__EXERCISE__
Across the records below, how many lines include the word "message"? State only the number.

__DATA FOR THIS TASK__
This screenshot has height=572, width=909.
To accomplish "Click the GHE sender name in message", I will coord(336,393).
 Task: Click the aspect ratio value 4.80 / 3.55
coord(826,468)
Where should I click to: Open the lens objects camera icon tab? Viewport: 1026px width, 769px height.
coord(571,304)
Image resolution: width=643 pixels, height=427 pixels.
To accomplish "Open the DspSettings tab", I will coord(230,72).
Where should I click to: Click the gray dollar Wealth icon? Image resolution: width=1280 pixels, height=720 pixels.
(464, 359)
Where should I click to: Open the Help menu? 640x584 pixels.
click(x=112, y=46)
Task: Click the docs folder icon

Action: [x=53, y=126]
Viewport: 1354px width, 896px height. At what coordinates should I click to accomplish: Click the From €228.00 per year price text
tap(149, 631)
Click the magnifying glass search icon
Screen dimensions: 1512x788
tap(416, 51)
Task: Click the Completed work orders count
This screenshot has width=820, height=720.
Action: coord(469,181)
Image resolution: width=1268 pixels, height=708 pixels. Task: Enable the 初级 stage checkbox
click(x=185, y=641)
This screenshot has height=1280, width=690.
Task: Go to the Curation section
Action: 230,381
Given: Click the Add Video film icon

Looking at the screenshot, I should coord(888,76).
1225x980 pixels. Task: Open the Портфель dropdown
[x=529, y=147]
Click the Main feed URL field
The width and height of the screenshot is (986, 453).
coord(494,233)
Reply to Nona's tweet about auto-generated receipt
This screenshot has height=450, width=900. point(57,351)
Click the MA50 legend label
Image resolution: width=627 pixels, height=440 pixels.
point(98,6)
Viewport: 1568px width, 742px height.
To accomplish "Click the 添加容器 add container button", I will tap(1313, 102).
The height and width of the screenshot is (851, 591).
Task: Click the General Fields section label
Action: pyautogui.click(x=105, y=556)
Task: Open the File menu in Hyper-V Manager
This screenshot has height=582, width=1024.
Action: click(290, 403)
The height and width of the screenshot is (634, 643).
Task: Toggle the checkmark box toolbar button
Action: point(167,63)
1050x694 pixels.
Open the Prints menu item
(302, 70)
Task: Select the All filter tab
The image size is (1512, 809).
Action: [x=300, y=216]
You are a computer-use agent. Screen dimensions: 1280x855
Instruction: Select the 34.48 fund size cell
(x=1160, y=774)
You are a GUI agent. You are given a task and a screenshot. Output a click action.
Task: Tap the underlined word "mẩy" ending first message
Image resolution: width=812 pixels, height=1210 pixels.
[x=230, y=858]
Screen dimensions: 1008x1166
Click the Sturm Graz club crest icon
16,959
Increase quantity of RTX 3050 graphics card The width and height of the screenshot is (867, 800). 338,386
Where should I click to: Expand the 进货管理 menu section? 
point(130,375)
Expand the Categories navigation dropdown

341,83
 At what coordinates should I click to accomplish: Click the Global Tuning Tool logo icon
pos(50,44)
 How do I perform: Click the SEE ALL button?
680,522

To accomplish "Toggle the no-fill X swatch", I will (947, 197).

__TASK OUTPUT__
2